[Source material]:
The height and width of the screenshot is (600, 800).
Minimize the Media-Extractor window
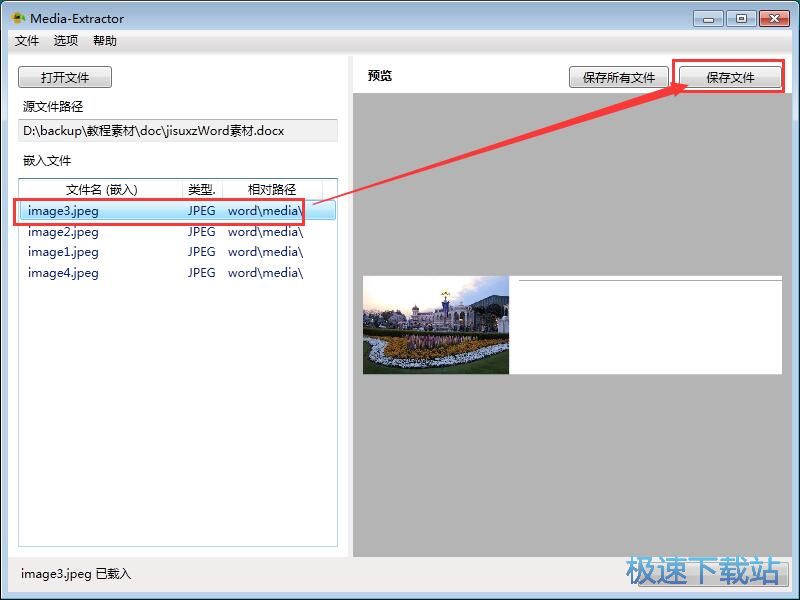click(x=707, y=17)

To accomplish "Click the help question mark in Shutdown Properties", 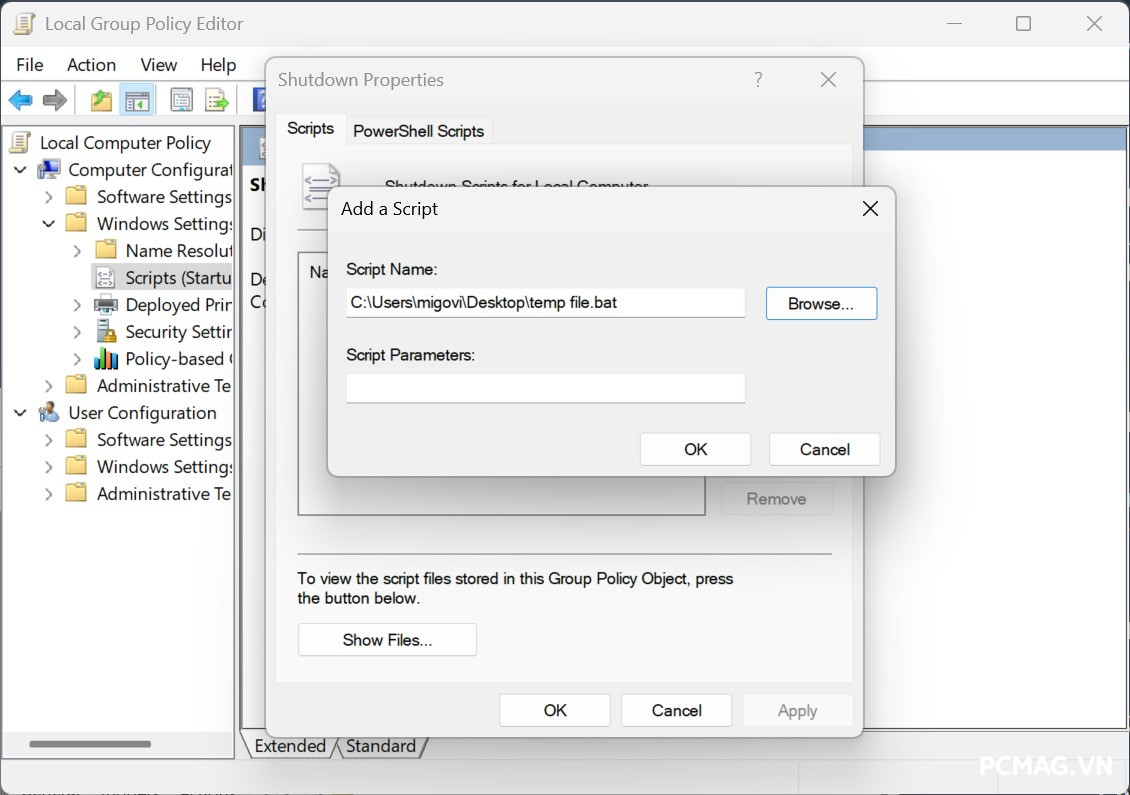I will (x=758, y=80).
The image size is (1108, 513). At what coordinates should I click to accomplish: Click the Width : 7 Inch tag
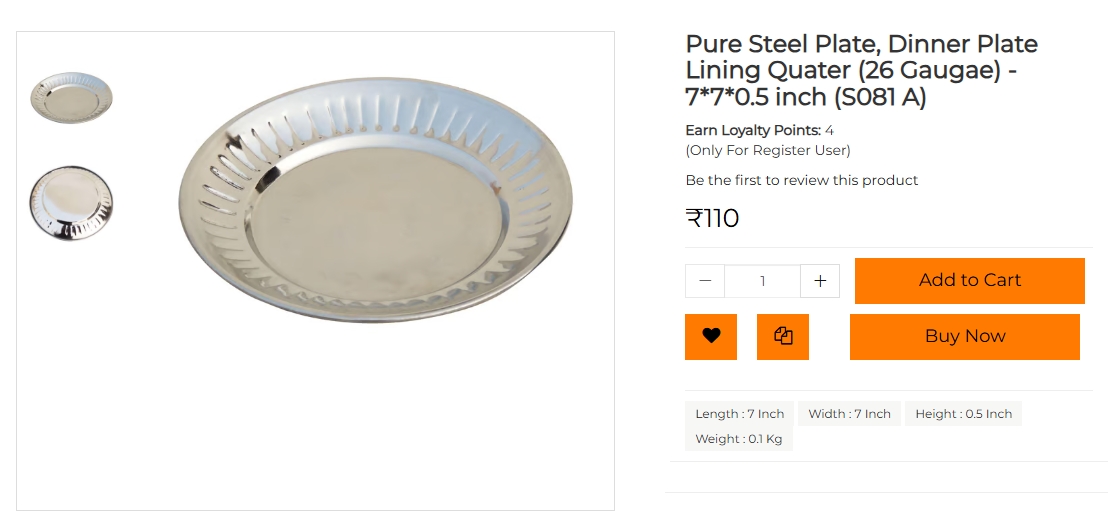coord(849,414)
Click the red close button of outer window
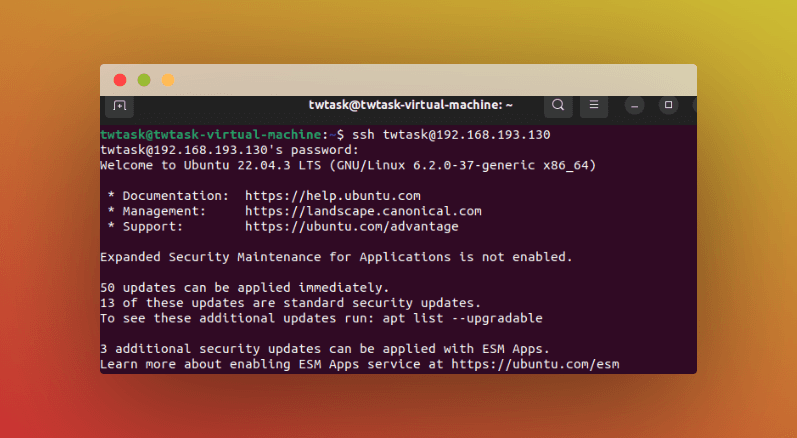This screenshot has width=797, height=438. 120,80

---

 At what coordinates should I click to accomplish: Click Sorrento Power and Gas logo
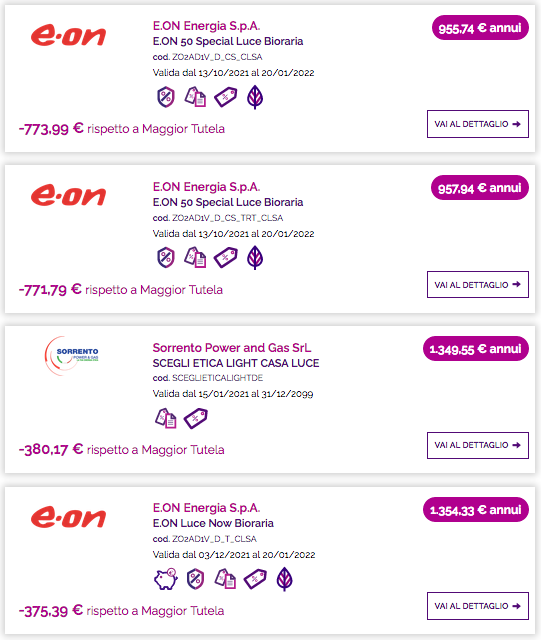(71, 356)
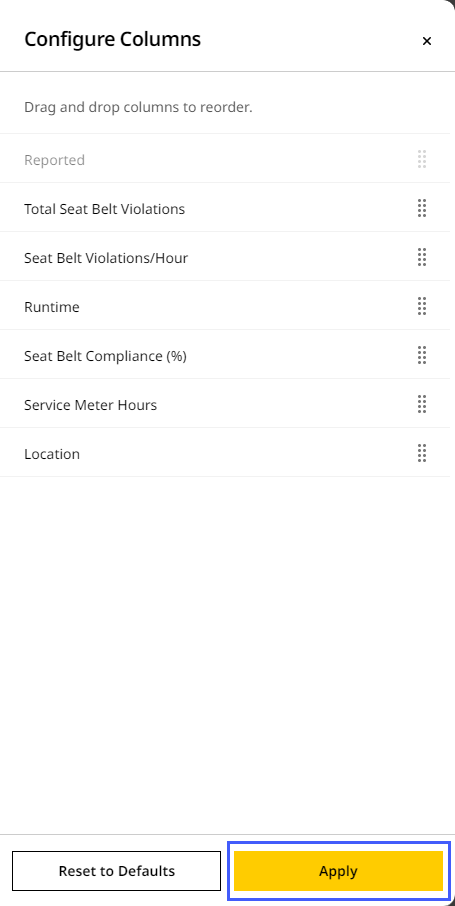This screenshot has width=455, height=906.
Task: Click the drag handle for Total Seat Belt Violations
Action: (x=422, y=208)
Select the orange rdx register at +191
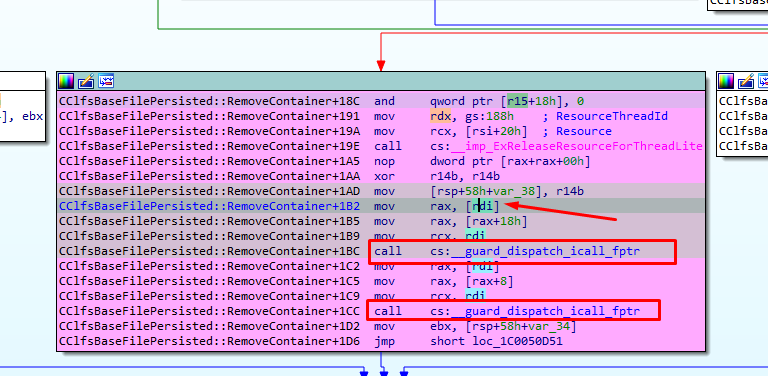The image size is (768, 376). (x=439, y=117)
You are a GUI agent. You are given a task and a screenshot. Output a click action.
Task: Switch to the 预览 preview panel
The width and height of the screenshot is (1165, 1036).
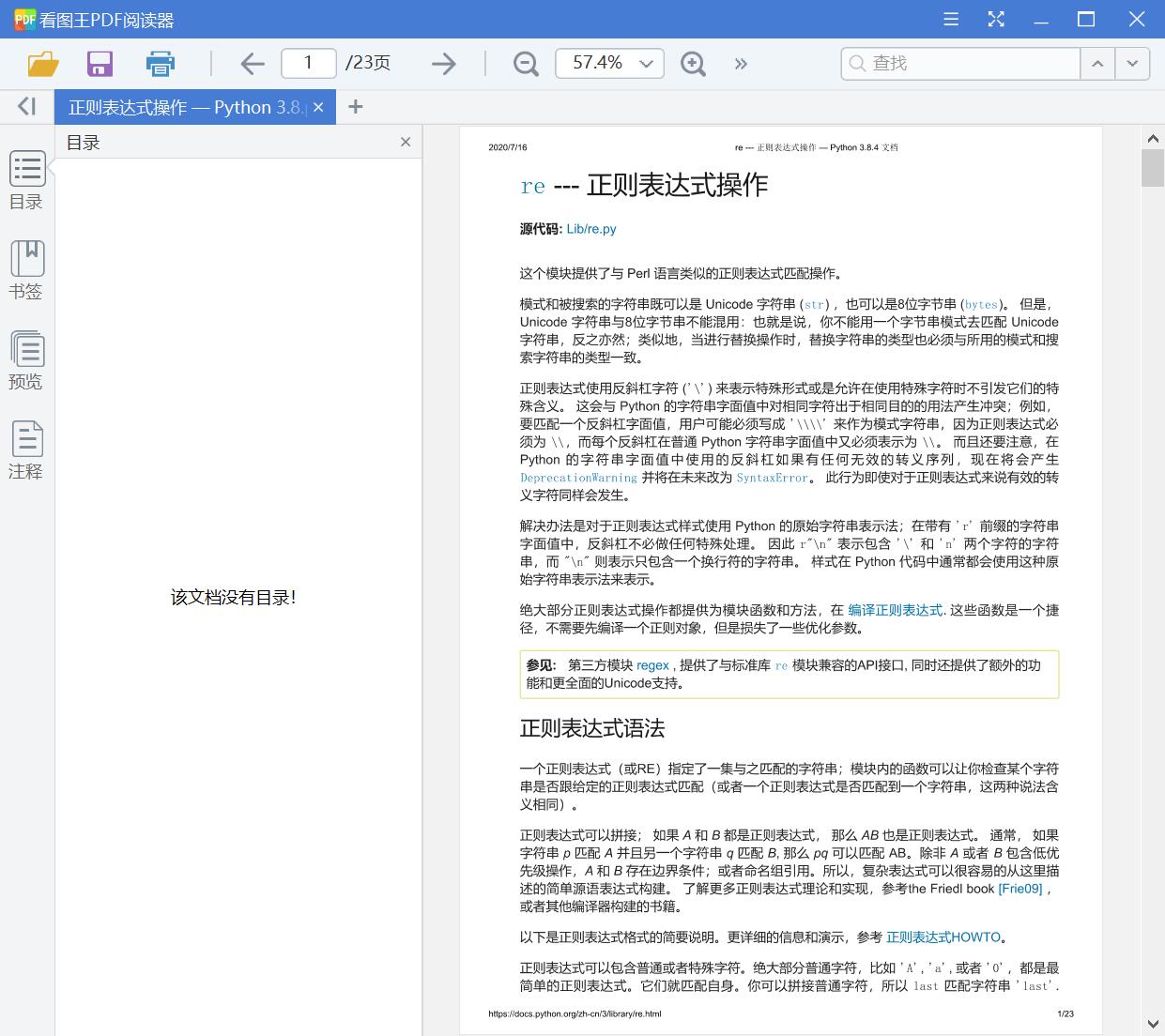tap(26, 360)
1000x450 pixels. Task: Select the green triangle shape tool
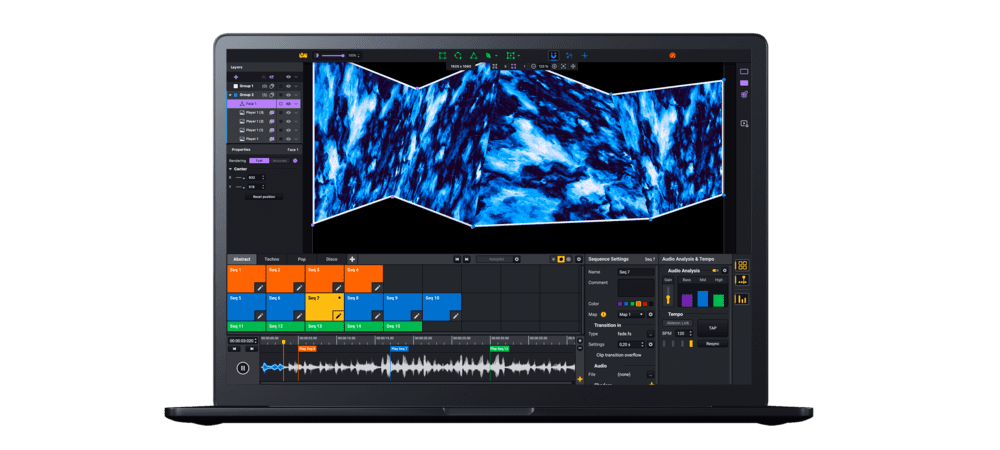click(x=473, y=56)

[What needs to be done]: Both the line above containing "At what coordinates should I click to accomplish: Click Sorrento" and the line containing "Task: Switch to the 预览 preview panel" belong in the copy, along with every line between them; print these exactly and omit the pictures.

[Final answer]:
 At what coordinates should I click to accomplish: Click Sorrento Power and Gas logo
(71, 356)
This screenshot has width=455, height=906.
Task: Click the drag handle for Total Seat Belt Violations
Action: (x=422, y=208)
Select the orange rdx register at +191
The image size is (768, 376). (x=439, y=117)
You are a GUI agent. You are given a task and a screenshot. Output a click action.
Task: Switch to the 预览 preview panel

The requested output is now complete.